8 Tidying dataframes using Package `tidyr`

This chapter explores the package tidyr which is part of the tidyverse set of packages.

This package is an essential tool collection in the process of organizing you data in a tidy way.

A dataset is considered tidy when it is formed according to these rules:

Each variable has its own column.
Each observation has its own row.
Each value has its own cell.

Why do we want tidy data?

Because the entire tidyverse works with tidy data, especially the ggplot2 package.
Pivoting data is also often used to make specific data representations for other purposes.
Finally: we often receive “dirty” data that needs to be processed in order to be able to carry out our analyses.

Here is an example dataset, downloaded from the WHO website here Note: the original data was exported from Excel to csv, and a text editor was used to replace single quote occurrences (“’”) with an underscore. Otherwise, data will be corrupted.

The data concerns disease occurrences for two diseases: measles and rubella (“rode hond” in Dutch). Suppose I would like to analyse distribution and timeline of these two diseases, in relation to each other. There are two problems here: 1. The data needs to be clean 2. The data needs to be combined from two files into one dataframe.

Let’s start with the first: measles. Here is part of the measles data. It is not tidy. Why not?

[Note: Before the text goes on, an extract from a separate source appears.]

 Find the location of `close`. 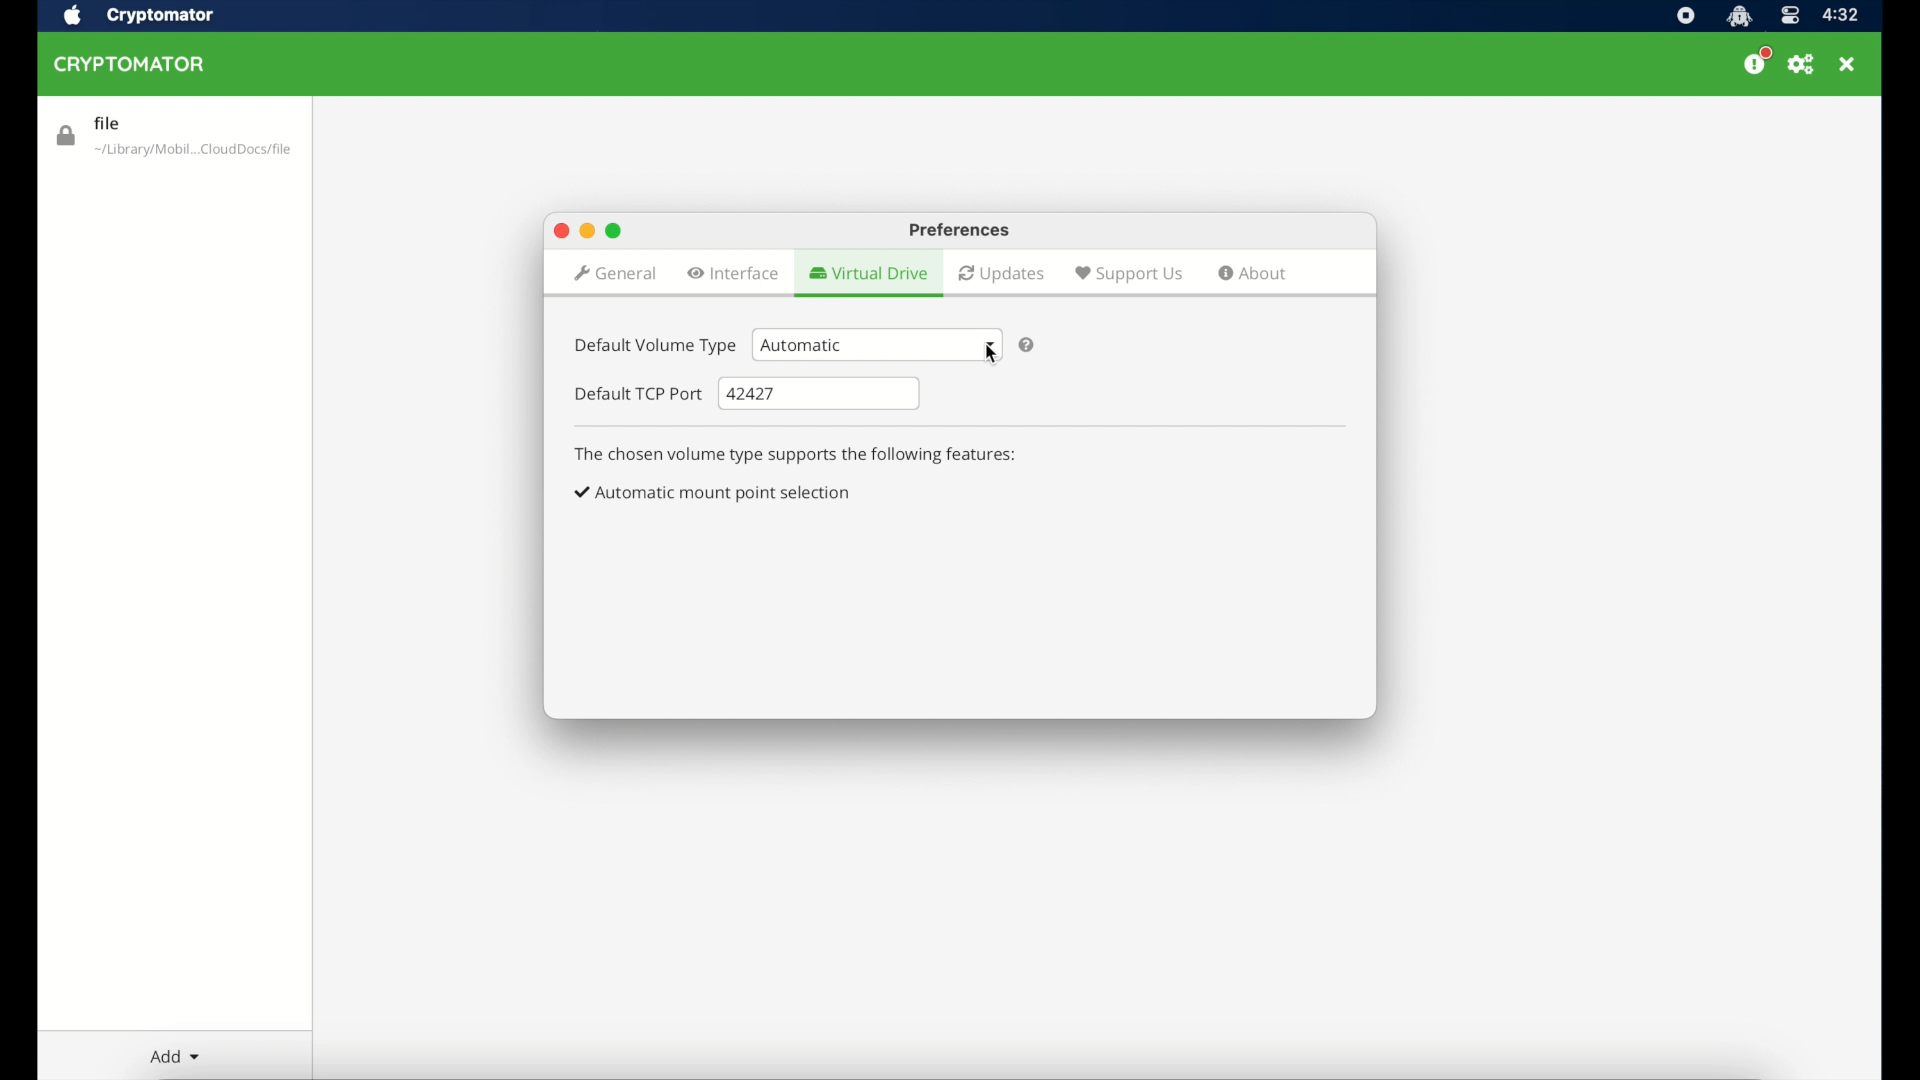

close is located at coordinates (1847, 65).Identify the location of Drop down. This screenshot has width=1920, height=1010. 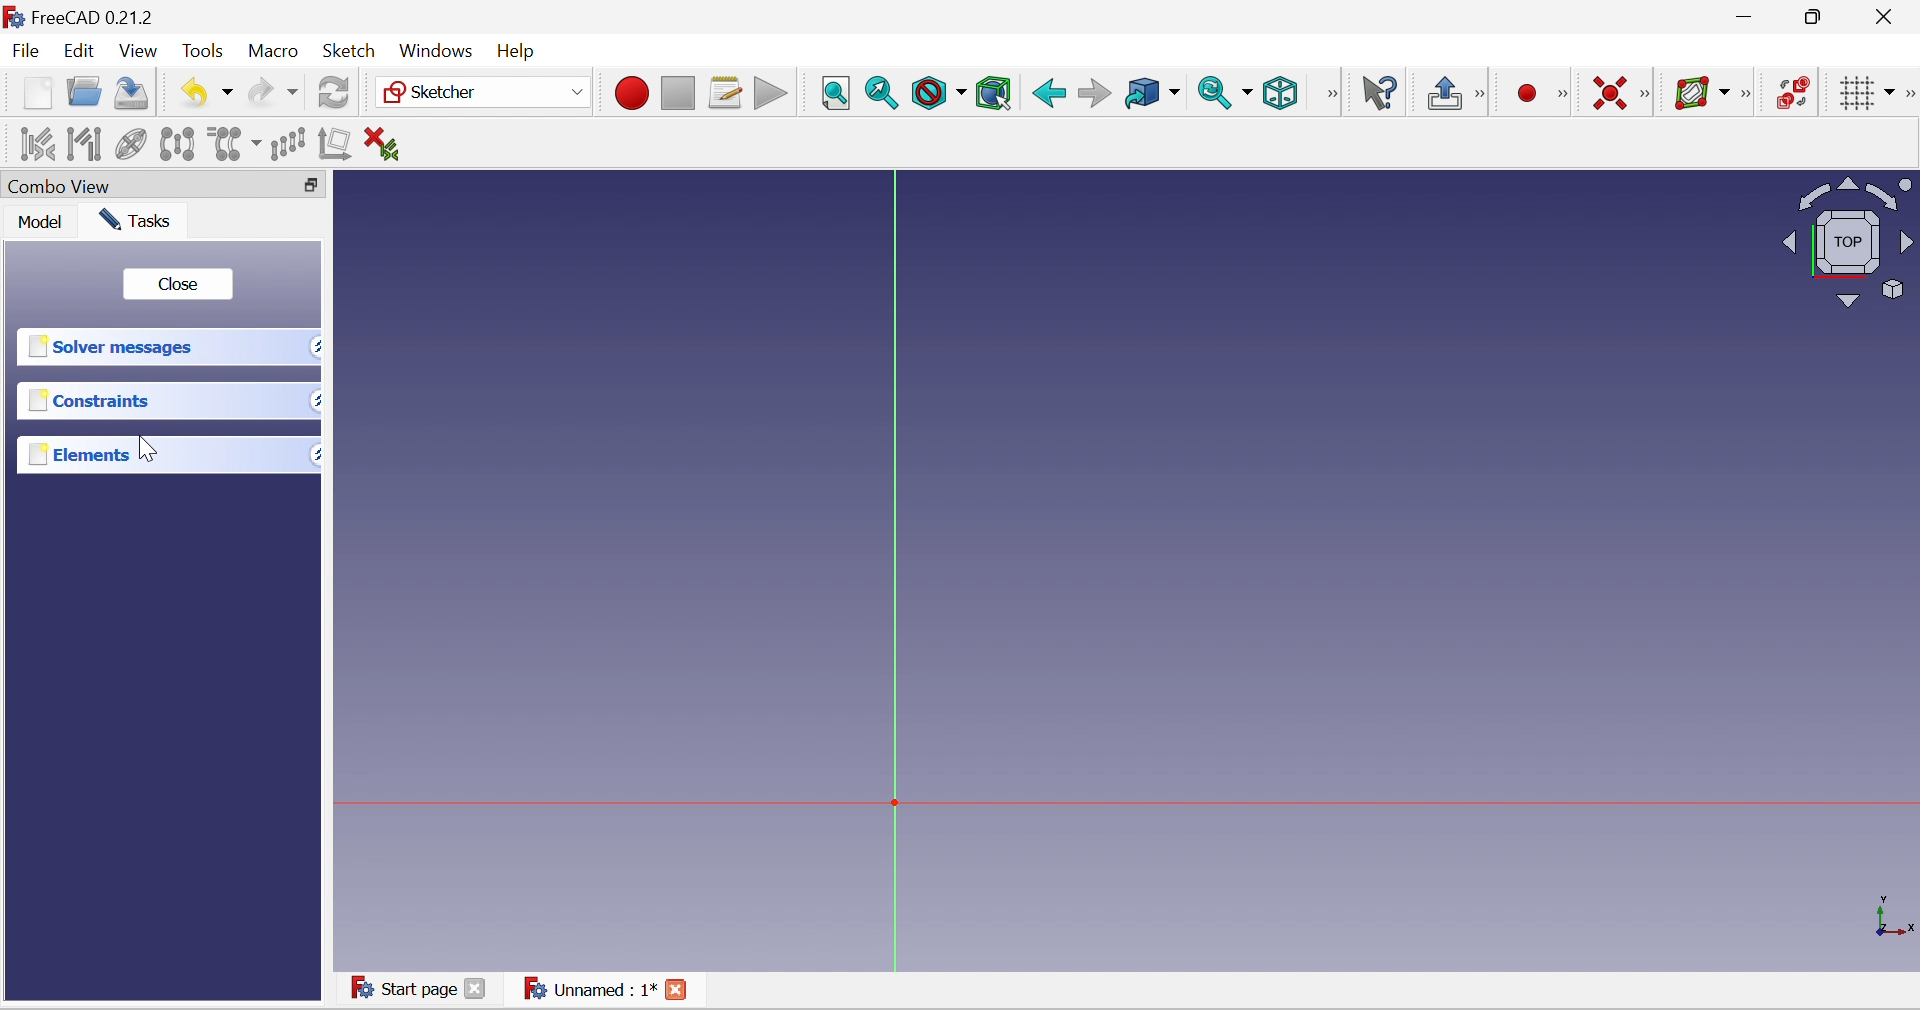
(311, 345).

Table 8.1: Why is this not a tidy dataset?
Region	ISO3	Country	Year	January	February	March
AFR	AGO	Angola	2011	17	19	37
AFR	AGO	Angola	2012	373	289	381
AFR	AGO	Angola	2013	725	646	734
AFR	AGO	Angola	2014	1161	1101	1319
AFR	AGO	Angola	2015	4	15	0
AFR	AGO	Angola	2016	3	2	0
AFR	AGO	Angola	2017	1	7	2
AFR	AGO	Angola	2018	3	5	8
AFR	AGO	Angola	2019	120	94	281
AFR	BDI	Burundi	2011	6	2	8
AFR	BDI	Burundi	2012	4	3	10
AFR	BDI	Burundi	2013	0	0	0
AFR	BDI	Burundi	2014	0	0	0
AFR	BDI	Burundi	2015	0	0	2
AFR	BDI	Burundi	2016	0	0	0

The monthly counts are in separate columns. However, they are really all the same variable: measles cases. So this data needs to be tidied: There should be only one column called “cases” and another column called “month”. Or maybe even a single column “Date”? Because year and month are actually elements of a single unit of course. We’ll leave that for a later chapter.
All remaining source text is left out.